Sadia*, a 27-year-old woman who works as househelp in Defence, Karachi, looks around furtively as she confides, “I couldn’t even tell him. I just couldn’t. If I had said I didn’t want kids, he’d have thought there was something wrong with me. His mom would immediately have gotten him a second wife. So we had kids, four of them, in fact. Now they’re all my responsibility, and his mom wants another! I can’t make head or tail of it all. How will I raise five kids I don’t even really want?!”
Nabiha sums it up rather aptly when she elucidates, “It really is a fight at times, and you have to at least have your spouse on your side, otherwise you’re fighting a losing battle.”
Mahnoor seconds this claim. When asked what difficulties she faced because of her decision, she illuminates, “The only problem has been finding a partner who feels the same way.”
The others agree. For them, besides finding someone who’s on the same page as them, the biggest challenge has been those presented by their families and society. But that’s easily dealt with.

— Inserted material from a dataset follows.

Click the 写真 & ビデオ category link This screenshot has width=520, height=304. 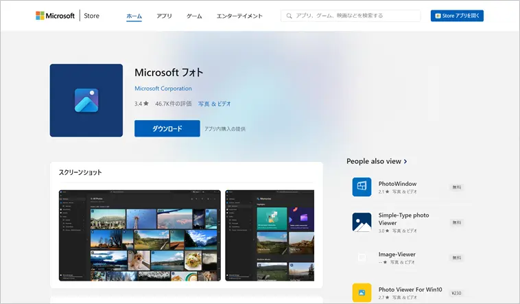coord(215,104)
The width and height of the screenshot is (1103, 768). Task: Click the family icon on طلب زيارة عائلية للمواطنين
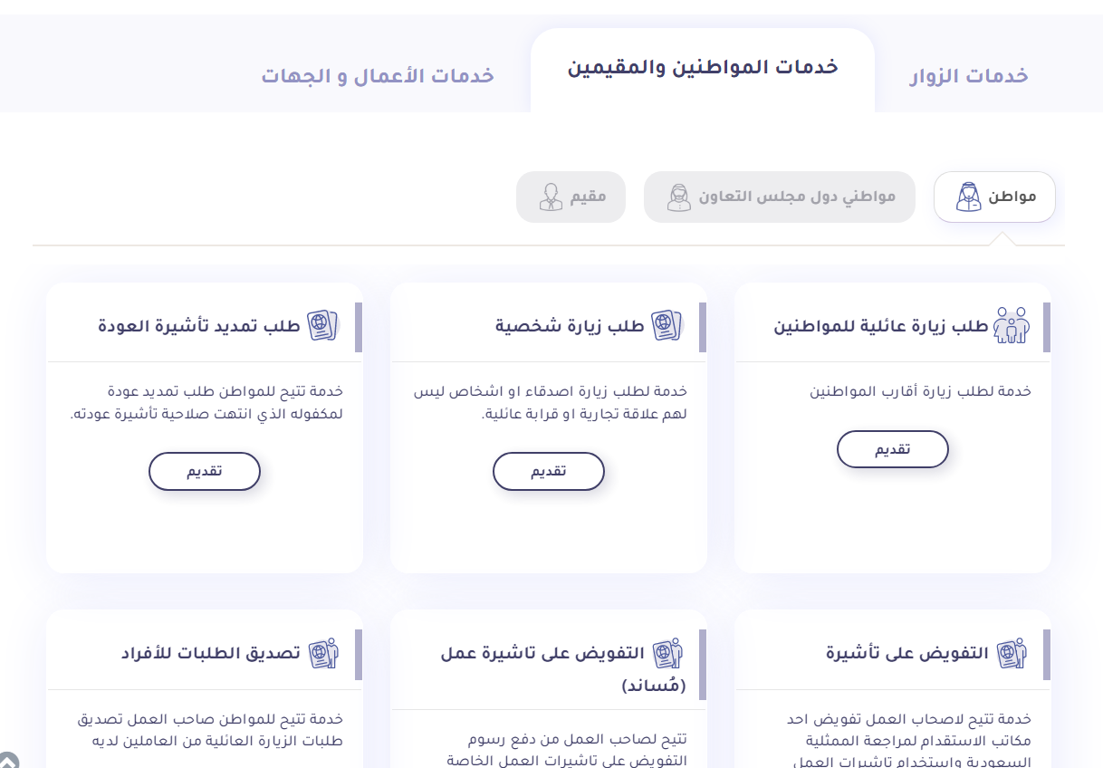(1012, 325)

“You’ve just got to ignore them if your partner is on your side. Everyone eventually comes around,” smiles Noor, “Even if they don’t, it’s really not my headache.”
However, all the women who have chosen to live childfree are in complete agreement over one thing: that these problems are all minor inconveniences when weighed against the pros of their decision. Tanya believes she is in a good place mentally because of her decision. The others agree. These women have all chosen the freedom to travel, save money, and just live their own lives instead of children.

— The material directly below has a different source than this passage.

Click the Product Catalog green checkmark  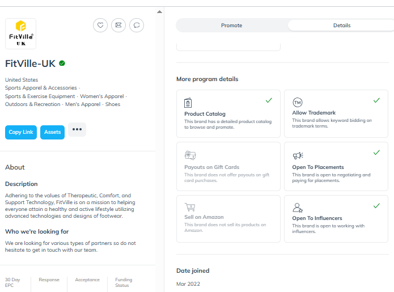coord(269,100)
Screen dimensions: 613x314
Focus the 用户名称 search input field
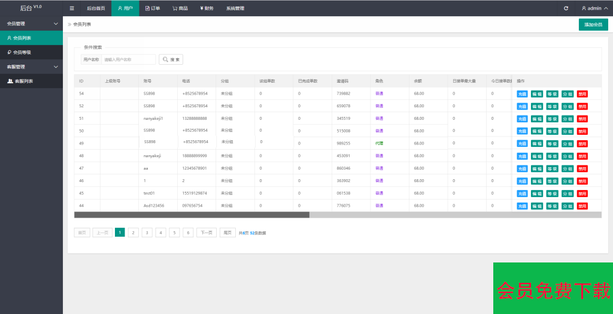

“While, of course children are lovely, I’m happy this way,” says Noor.
For those who are afraid of standing up to their families about their decision to not have kids, Fatima has a final word of advice, “Don’t give in to the pressure. They won’t be there when you’re struggling emotionally, physically or financially when trying to keep a baby alive that you didn’t even want.”
Some names have been changed to conceal identities.